Given a selfadjoint (maybe unbounded) operator $T$ on a Hilbert space $H$, I want to calculate the adjoint of $\lambda I - T$ for a $\lambda \in \Bbb C$.
I am tempted to argue as follows:
According to Lemma 4.26 of https://people.math.ethz.ch/~kowalski/spectral-theory.pdf the adjoint of $(S+T)$ (with $S \in L(H)$) is given by $S^\ast + T^\ast$. The Lemma is also valid for selfadjoint operators $T$, because a selfadjoint operator is closed.
Note that $S := \lambda I$ is a bounded operator on $H$ (it has operatornorm $|\lambda|$). Therefore we can apply the above Lemma: $(\lambda I - T)^\ast = (\lambda I)^\ast - T^\ast$.
Furthermore it holds $(\lambda I)^\ast = \overline{\lambda} I^\ast = \overline{\lambda} I$ (Eq1).
This results in $(\lambda I - T)^\ast = \overline{\lambda} I - T$.
Is this reasoning correct? Especially (Eq.1)?
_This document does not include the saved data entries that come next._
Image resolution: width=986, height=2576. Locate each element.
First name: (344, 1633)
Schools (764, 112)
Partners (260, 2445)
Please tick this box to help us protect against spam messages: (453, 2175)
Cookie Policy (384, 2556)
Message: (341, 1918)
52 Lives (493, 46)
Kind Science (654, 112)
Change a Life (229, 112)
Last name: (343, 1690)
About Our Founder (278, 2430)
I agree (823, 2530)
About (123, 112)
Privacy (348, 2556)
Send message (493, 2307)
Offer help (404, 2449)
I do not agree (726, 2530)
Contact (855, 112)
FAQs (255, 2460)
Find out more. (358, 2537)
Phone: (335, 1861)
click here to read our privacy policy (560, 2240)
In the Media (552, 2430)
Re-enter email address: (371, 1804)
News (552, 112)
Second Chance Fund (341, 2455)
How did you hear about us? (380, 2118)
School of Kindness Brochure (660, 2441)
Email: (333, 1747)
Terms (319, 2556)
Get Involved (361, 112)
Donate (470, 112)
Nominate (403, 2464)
You can just use the definition. The adjoint of $A$ is defined as the operator $A^*$ such that $\langle Ax,y\rangle = \langle x,A^* y\rangle$. Therefore, for $A=\lambda I - T$,
$$ \langle Ax,y\rangle=\langle (\lambda I-T)x,y\rangle = \lambda \langle x,y\rangle - \langle Tx,y\rangle = \langle x,\overline{\lambda}y\rangle - \langle x,T^*y\rangle = \langle x, (\overline{\lambda}I-T^*)y\rangle = \langle x,A^*y\rangle $$